We can see that Anastasia students have on average 5.48 higher scores than Bernadette students. But how meaningful is this difference?

What we are going to do is to work out how unusual or usual our one observed sample mean difference is. We need to construct the sampling distribution of differences in sample means. We hypothesise that the true mean difference in population means is 0 (no difference between groups).

These are our hypotheses:

\(H_{0}: \mu_A = \mu_A\)
\(H_{1}: \mu_A \ne \mu_A\)

If we assume that the true difference in population means is 0 (the null hypothesis), then this will mean that the mean of the sampling distribution of the difference in sample means will also be 0 (\(\mu_{\overline{x}_A-\overline{x}_B}=0\)). If we know the standard deviation of this sampling distribution, then we could work out how many standard deviations away our one observed sample mean differnce of 5.48 is from 0. That would enable us to work out the probability of getting a value that extreme.

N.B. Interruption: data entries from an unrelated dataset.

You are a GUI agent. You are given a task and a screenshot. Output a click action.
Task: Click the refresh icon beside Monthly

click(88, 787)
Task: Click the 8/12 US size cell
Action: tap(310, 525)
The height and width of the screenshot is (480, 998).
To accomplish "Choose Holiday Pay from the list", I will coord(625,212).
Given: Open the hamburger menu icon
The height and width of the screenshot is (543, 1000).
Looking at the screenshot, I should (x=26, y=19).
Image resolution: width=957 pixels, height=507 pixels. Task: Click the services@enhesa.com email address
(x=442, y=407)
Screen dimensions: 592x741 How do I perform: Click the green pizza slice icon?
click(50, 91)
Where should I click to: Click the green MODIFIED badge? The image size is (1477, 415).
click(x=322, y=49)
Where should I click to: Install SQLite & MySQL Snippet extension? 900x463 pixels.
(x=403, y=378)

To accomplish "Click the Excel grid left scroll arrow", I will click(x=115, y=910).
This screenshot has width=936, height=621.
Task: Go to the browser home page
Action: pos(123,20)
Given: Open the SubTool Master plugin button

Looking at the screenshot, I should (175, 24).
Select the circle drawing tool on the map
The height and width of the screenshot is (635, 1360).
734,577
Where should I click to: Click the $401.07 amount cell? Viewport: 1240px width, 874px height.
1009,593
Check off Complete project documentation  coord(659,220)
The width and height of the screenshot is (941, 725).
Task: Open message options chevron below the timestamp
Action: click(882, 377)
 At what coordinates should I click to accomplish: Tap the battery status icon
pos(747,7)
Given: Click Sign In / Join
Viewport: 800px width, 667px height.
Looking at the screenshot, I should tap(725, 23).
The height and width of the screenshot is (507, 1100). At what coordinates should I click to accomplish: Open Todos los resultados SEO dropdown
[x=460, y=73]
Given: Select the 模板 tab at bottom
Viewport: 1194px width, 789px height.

So our next step is to work out the standard deviation of the sampling distribution. If we assume equal variances between the populations of group A and B, then we can calculate the standard deviation of this sampling distribution as

\(\Large \sigma_{\overline{x}_A-\overline{x}_B} = \hat\sigma_p \times \sqrt{\frac{1}{n_1} + \frac{1}{n_2} }\)

So, the first step in this formula is to calculate the pooled standard deviation \(\hat\sigma_p\). We can either calculate this from first principles or using the shortcut formula (see section 10.3). Below, we calculate the pooled standard deviation using the first principles:

# from first principles, calculating deviations from each group mean
difA2 <- (anastasia - mean(anastasia))^2
difB2 <- (bernadette - mean(bernadette))^2
sumsq <- sum(difA2) + sum(difB2)
n <- nA + nB #33
sd.pool <- sqrt(sumsq/(n-2))

sd.pool # 7.41  this is the estimated pooled s.d.

## [1] 7.406792

This gives us a value of \(\hat\sigma_p = 7.407\). This makes sense being in between our two sample standard deviations:

sd(anastasia) #8.999

## [1] 8.998942

sd(bernadette) #5.775

## [1] 5.774918

Once we’ve calculated the pooled standard deviation \(\hat\sigma_p\), we can insert it to the formula above to calculate the standard deviation of the sampling distribution of differences in sample means \(\sigma_{\overline{x}_A-\overline{x}_B}\).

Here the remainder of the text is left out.